团队式服务,发挥医疗集团专业优势。充分利用十堰市太和医疗集团、人医医疗集团、国药东风医疗集团、武当中医医疗集团等技术优势,发挥县域医共体指导作用,提高家庭医生团队服务能力。各牵头医院下派专家加入签约服务团队,指导基层医疗卫生机构做好慢病管理和家庭医生签约服务,提供医疗技术支撑,同时市级医院专家到家医团队所在基层机构开设专家门诊,多层级协同为高血压、2型糖尿病患者提供包括健康状况咨询、生活方式干预、治疗方案制定、日常用药指导、住院医疗服务和后续康复等在内的“全流程、闭环式”慢病健康服务。
同质化管理,保障患者用药安全有效。完善慢病健康服务协作机制,城市医疗集团、县域医共体牵头医院与各基层医疗卫生机构对慢病患者实行“联合签约、全程服务”,建立高血压、2型糖尿病并发症急救绿色通道和双向转诊机制,完善高血压、2型糖尿病慢病药品配备,强化慢病药品门诊供应保障,实现慢病药品同药同质同价,确保高血压、2型糖尿病患者在基层获得同质化用药服务。

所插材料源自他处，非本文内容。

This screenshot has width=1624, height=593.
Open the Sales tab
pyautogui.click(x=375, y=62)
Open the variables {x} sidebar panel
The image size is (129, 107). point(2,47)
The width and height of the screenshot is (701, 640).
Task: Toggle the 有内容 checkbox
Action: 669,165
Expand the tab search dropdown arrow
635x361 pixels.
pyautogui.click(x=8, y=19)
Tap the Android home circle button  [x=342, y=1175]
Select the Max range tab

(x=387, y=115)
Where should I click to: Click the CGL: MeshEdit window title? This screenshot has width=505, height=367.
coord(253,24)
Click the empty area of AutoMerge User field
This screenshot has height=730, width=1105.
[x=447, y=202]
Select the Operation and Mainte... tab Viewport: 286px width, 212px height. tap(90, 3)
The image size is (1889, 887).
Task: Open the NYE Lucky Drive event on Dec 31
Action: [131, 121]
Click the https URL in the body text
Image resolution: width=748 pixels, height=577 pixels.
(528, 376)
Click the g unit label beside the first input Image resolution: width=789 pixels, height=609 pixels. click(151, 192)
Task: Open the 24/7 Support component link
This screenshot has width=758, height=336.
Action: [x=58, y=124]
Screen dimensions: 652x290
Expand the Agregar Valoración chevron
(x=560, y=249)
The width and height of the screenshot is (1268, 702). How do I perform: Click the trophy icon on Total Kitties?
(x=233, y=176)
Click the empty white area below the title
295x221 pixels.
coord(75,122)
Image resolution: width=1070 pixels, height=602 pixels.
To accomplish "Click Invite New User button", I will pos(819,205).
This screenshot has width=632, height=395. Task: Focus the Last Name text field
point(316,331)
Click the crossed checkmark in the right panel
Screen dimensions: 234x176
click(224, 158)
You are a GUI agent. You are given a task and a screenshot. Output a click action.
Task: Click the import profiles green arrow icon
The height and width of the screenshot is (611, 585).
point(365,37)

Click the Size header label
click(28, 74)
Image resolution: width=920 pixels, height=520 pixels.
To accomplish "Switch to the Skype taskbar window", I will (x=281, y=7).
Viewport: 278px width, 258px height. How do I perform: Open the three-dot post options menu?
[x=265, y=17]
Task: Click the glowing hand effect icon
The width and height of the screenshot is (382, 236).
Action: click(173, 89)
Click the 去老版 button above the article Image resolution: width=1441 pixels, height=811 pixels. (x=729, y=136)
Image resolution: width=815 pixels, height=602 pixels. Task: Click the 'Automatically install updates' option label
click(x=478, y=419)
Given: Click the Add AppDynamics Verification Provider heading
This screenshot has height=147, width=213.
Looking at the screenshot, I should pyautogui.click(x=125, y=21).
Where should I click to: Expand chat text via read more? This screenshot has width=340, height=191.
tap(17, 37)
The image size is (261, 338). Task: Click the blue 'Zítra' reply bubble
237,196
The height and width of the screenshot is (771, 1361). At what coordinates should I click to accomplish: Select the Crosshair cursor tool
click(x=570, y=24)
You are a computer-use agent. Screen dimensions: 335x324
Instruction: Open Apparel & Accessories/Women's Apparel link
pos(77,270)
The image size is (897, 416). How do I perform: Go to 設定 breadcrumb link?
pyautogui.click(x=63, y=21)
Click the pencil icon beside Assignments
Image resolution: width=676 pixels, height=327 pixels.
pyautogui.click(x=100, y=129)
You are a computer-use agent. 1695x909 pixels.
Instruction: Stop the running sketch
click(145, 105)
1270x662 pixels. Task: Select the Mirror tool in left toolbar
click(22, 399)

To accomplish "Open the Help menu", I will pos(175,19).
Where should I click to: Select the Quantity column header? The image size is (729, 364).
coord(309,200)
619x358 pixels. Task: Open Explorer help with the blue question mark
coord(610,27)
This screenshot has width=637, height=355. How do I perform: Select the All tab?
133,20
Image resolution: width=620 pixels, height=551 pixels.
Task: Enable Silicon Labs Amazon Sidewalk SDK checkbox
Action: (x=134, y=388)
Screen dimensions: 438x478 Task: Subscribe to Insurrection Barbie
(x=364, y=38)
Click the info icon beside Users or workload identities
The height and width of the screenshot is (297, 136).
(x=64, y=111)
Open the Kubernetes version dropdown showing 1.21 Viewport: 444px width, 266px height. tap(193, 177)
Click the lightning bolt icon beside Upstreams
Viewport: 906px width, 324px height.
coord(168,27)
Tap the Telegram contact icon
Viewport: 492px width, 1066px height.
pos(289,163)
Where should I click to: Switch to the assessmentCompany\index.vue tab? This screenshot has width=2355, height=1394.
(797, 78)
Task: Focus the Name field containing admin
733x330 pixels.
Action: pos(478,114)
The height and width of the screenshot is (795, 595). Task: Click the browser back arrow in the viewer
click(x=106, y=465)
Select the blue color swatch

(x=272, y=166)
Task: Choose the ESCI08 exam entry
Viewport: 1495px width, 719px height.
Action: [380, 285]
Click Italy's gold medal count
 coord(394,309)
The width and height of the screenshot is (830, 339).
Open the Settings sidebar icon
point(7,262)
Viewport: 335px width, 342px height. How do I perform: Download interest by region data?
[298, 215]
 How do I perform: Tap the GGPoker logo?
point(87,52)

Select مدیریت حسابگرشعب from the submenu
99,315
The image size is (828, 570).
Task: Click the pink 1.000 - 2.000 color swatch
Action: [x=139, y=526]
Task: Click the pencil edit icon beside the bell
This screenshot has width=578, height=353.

“互联网+慢病”,实现慢病管理高效联动。加快慢病管理信息系统建设,丰富“互联网+慢病”服务手段,构建覆盖市、县、乡、村四级医疗机构的慢病管理信息平台,推动基本公共卫生服务管理信息平台与已有医疗机构HIS系统互联互通,建立完善分级转诊平台,实现慢病规范管理和家庭医生签约服务的整体联动。